··· Source records

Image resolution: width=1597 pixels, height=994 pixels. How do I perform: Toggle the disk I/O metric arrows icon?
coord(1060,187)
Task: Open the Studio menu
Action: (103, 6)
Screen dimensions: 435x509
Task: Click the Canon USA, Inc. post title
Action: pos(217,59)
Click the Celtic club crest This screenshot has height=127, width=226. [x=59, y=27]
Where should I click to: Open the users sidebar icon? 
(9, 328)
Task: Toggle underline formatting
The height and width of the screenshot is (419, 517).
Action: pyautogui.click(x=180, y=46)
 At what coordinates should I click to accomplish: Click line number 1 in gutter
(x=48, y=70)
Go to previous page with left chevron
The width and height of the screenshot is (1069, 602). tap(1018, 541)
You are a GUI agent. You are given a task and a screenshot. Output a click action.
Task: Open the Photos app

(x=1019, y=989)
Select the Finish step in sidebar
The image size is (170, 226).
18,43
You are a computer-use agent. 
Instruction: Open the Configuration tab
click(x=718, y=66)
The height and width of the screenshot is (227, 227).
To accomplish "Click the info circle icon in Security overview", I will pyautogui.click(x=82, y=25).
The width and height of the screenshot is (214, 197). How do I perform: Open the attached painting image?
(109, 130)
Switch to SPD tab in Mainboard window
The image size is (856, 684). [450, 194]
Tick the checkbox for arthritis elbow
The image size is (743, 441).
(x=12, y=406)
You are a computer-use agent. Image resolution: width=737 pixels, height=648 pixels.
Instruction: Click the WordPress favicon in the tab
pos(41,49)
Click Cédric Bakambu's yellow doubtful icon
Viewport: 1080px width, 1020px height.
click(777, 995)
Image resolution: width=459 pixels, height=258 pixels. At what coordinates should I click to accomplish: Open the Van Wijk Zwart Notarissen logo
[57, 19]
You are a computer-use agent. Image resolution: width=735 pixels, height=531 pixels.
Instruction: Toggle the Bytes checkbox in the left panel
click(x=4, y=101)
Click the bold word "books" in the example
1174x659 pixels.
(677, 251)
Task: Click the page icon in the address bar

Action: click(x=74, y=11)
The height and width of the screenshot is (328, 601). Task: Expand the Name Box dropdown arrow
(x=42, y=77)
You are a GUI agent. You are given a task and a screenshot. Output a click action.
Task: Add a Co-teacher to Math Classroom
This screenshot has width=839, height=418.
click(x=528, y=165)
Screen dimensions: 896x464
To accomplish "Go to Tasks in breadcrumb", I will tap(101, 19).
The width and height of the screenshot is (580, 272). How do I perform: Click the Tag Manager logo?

······

What you need to do:
Rename "Instruction" to "Goal" everywhere it appears in the items above, leaving all other text unchanged.

Result of this exercise:
Image resolution: width=1597 pixels, height=994 pixels. How do I perform: Toggle the disk I/O metric arrows icon?
coord(1060,187)
Task: Open the Studio menu
Action: (103, 6)
Screen dimensions: 435x509
Task: Click the Canon USA, Inc. post title
Action: pos(217,59)
Click the Celtic club crest This screenshot has height=127, width=226. [x=59, y=27]
Where should I click to: Open the users sidebar icon? 
(9, 328)
Task: Toggle underline formatting
The height and width of the screenshot is (419, 517).
Action: pyautogui.click(x=180, y=46)
 At what coordinates should I click to accomplish: Click line number 1 in gutter
(x=48, y=70)
Go to previous page with left chevron
The width and height of the screenshot is (1069, 602). tap(1018, 541)
You are a GUI agent. You are given a task and a screenshot. Output a click action.
Task: Open the Photos app

(x=1019, y=989)
Select the Finish step in sidebar
The image size is (170, 226).
18,43
You are a computer-use agent. 
Goal: Open the Configuration tab
click(x=718, y=66)
The height and width of the screenshot is (227, 227).
To accomplish "Click the info circle icon in Security overview", I will pyautogui.click(x=82, y=25).
The width and height of the screenshot is (214, 197). How do I perform: Open the attached painting image?
(109, 130)
Switch to SPD tab in Mainboard window
The image size is (856, 684). [450, 194]
Tick the checkbox for arthritis elbow
The image size is (743, 441).
(x=12, y=406)
You are a computer-use agent. Image resolution: width=737 pixels, height=648 pixels.
Goal: Click the WordPress favicon in the tab
pos(41,49)
Click Cédric Bakambu's yellow doubtful icon
Viewport: 1080px width, 1020px height.
click(777, 995)
Image resolution: width=459 pixels, height=258 pixels. At what coordinates should I click to accomplish: Open the Van Wijk Zwart Notarissen logo
[57, 19]
You are a computer-use agent. Image resolution: width=735 pixels, height=531 pixels.
Goal: Toggle the Bytes checkbox in the left panel
click(x=4, y=101)
Click the bold word "books" in the example
1174x659 pixels.
(677, 251)
Task: Click the page icon in the address bar

Action: click(x=74, y=11)
The height and width of the screenshot is (328, 601). Task: Expand the Name Box dropdown arrow
(x=42, y=77)
You are a GUI agent. You are given a task and a screenshot. Output a click action.
Task: Add a Co-teacher to Math Classroom
This screenshot has width=839, height=418.
click(x=528, y=165)
Screen dimensions: 896x464
To accomplish "Go to Tasks in breadcrumb", I will tap(101, 19).
The width and height of the screenshot is (580, 272). How do I perform: Click the Tag Manager logo?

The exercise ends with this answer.